Painter, sculptor, writer and philosopher Lee Ufan came to prominence in the late 1960s as one of the major theoretical and practical proponents of the avant-garde Mono-ha (Object School) group. The Mono-ha school of thought was Japan’s first contemporary art movement to gain international recognition. It rejected Western notions of representation, focusing on the relationships of materials and perceptions rather than on expression or intervention. The artists of Mono-ha present works made of raw physical materials that have barely been manipulated. In 1991 Lee Ufan began his series of Correspondance paintings, which consist of just one or two grey-blue brushstrokes, made of a mixture of oil and crushed stone pigment, applied onto a large white surface. His sculptural series Relatum is equally minimal: each work is comprised of one or more light-coloured round stones and dark, rectangular iron plates. The dialectical relationship between brushstroke and canvas is mimicked in the relationship between stone and iron plate. In Lee’s installations space is at the same time untouched and engaged, at the confines between doing and non-doing. The relationship between painted / unpainted and occupied / empty space lies at the heart of Lee Ufan’s practice.

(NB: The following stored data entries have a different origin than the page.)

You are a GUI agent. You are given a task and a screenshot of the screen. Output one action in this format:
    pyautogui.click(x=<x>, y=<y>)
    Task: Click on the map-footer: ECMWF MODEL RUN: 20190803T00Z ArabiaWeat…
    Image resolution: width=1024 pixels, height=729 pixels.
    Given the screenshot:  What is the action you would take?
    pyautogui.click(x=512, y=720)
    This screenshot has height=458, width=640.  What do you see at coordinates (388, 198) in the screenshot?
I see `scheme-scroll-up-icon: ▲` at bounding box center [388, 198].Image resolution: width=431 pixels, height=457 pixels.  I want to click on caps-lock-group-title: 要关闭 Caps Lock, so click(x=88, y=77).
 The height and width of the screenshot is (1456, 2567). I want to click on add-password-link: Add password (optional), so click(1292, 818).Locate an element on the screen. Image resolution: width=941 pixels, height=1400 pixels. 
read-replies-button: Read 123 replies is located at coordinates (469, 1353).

Lee Ufan was born on June 24th, 1936, in Kyongnam, South Korea. He studied calligraphy, poetry and painting at the College of Kyongnam and the University of Seoul. Lee has been the subject of major shows at the Royal Museums of Fine Arts of Belgium, Brussels (2009); the Yokohama Museum of Art (2005); the Musée d’Art Moderne de Saint-Etienne Métropole (2005); the Samsung Museum of Modern Art, Seoul (2003); Kunstmuseum Bonn (2001); the Galerie Nationale du Jeu de Paume, Paris (1997); and the National Museum of Contemporary Art, Seoul (1994). He was awarded the Praemium Imperiale for painting in 2001 and the UNESCO Prize in 2000. In 2010 the Lee Ufan Museum, designed by Tadao Ando, opened at Benesse Art Site, Naoshima, Japan. In 2011, Lee’s work was featured in at the Venice Biennale [LKL review, though his solo show in the Venice collateral events in 2007 (LKL review) was bigger] and the Solomon R Guggenhem, New York organized a retrospective of his works [LKL review]. Alfred Pacquement curated Lee’s 2014 exhibition in the gardens of Versailles.